Das Jahr 2003 sollte sein bis dahin erfolgreichstes sein. Er gewann sein einziges Grand-Prix-Rennen in Assen – ein Regenrennen, das ihm den Sieg brachte und ihm fünf weitere Podiumsplätze sicherte. Seine besten WM-Jahre blieben 2002 (5. Platz), 2003 (6. Platz) und 2004 (8. Platz). Doch wie das im Sport so oft der Fall ist, kam 2004 das Ende der 125-ccm-Klasse für ihn, da er aufgrund seines Alters aus dieser Klasse ausscheiden musste. Ein Wechsel in die 250er-Klasse folgte, aber die Saison war nicht zufriedenstellend. Jenkner beendete schließlich seine Rennkarriere.
Neuer Lebensweg nach der Rennkarriere
Nach dem Ende seiner aktiven Laufbahn fand Steve Jenkner neue Herausforderungen als Techniker in der MotoGP und Superbike-Weltmeisterschaft. Seine Expertise brachte ihn schließlich zu Öhlins, wo er als Techniker im Honda-HRC-Testteam arbeitet. In dieser Rolle betreut er nicht nur die technische Entwicklung, sondern hat auch die Möglichkeit, seinen Sohn Moritz auf seinem eigenen Weg im Rennsport zu begleiten. Es ist eine besondere Verbindung, die er mit seinem Sohn teilt, und die den Kreislauf des Motorsports auf eine sehr persönliche Weise fortsetzt.

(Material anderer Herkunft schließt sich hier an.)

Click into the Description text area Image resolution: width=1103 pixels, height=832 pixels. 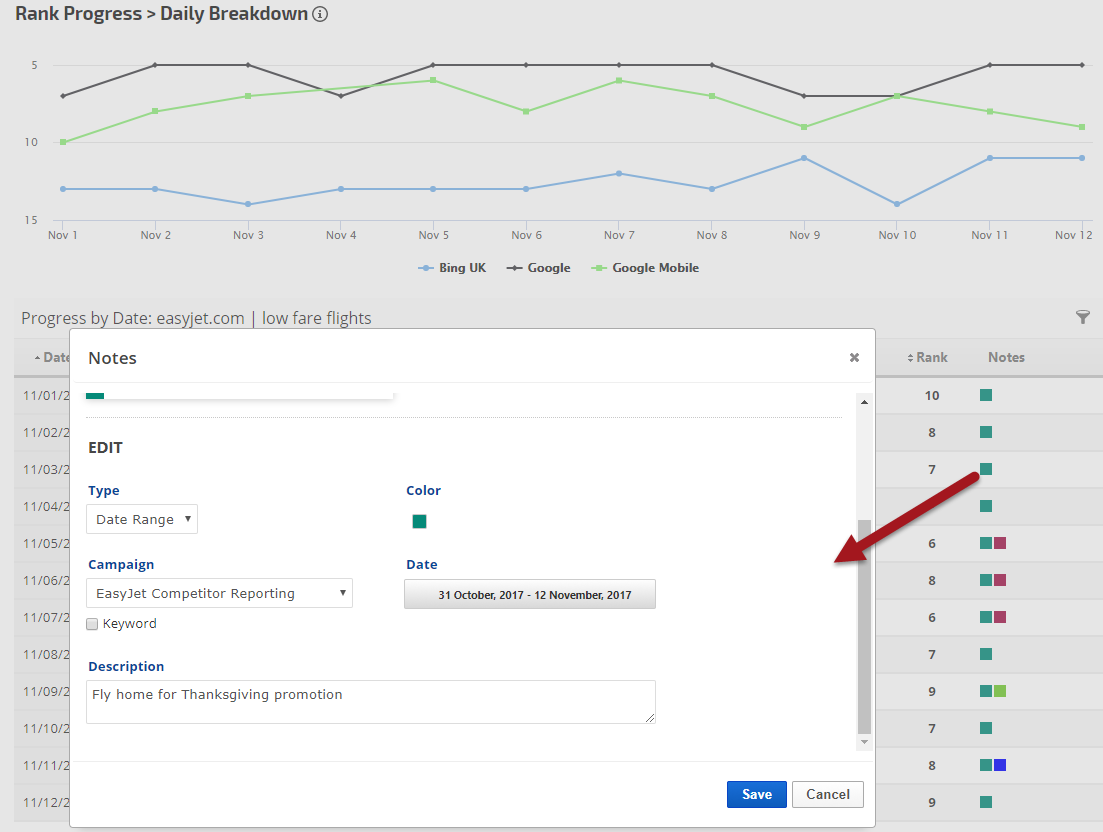370,701
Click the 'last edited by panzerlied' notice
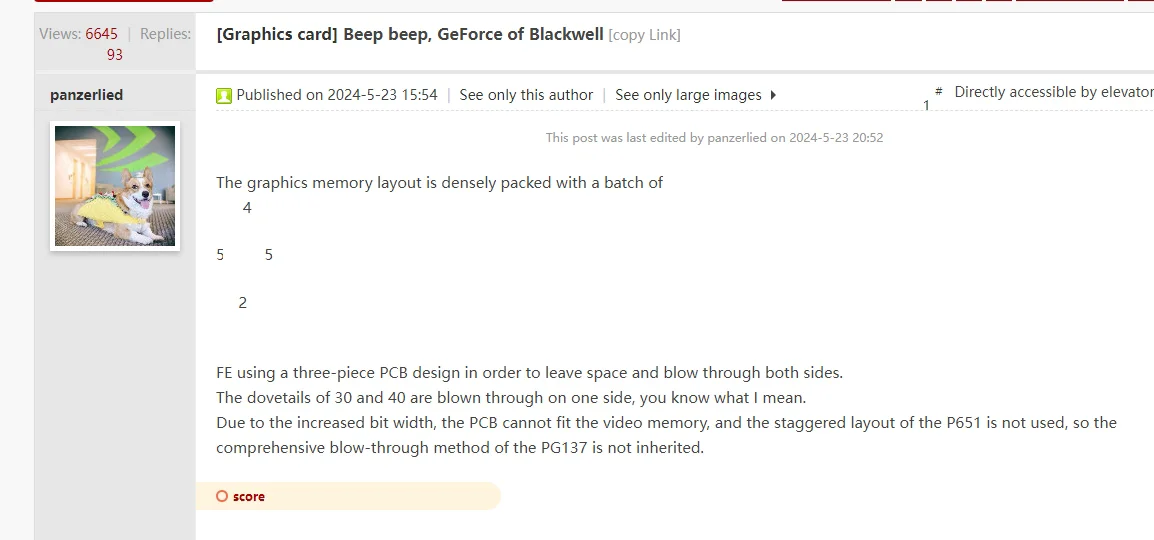1154x540 pixels. (x=714, y=138)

Die Entwicklung des ADAC Junior Cups, in dem Jenkner einst fuhr, bleibt für viele junge Talente von Bedeutung. Diese Rennserie fördert den Nachwuchs im Motorradsport und bietet jungen Fahrern, die mit Einzylinder-Zweitaktmotoren bis 125 cm³ antreten, eine kostengünstige Möglichkeit, in die internationale Meisterschaft einzusteigen. Das ist nicht nur ein Sprungbrett für die Fahrer, sondern auch ein wichtiger Bestandteil der deutschen Motorradsportlandschaft.
So gehen wir mit einem Lächeln und voller Respekt auf die Reise von Steve Jenkner zurück, der mit seinen 50 Jahren auf eine bewegte Karriere blicken kann, die viele inspiriert hat. Auf die nächsten spannenden Jahre!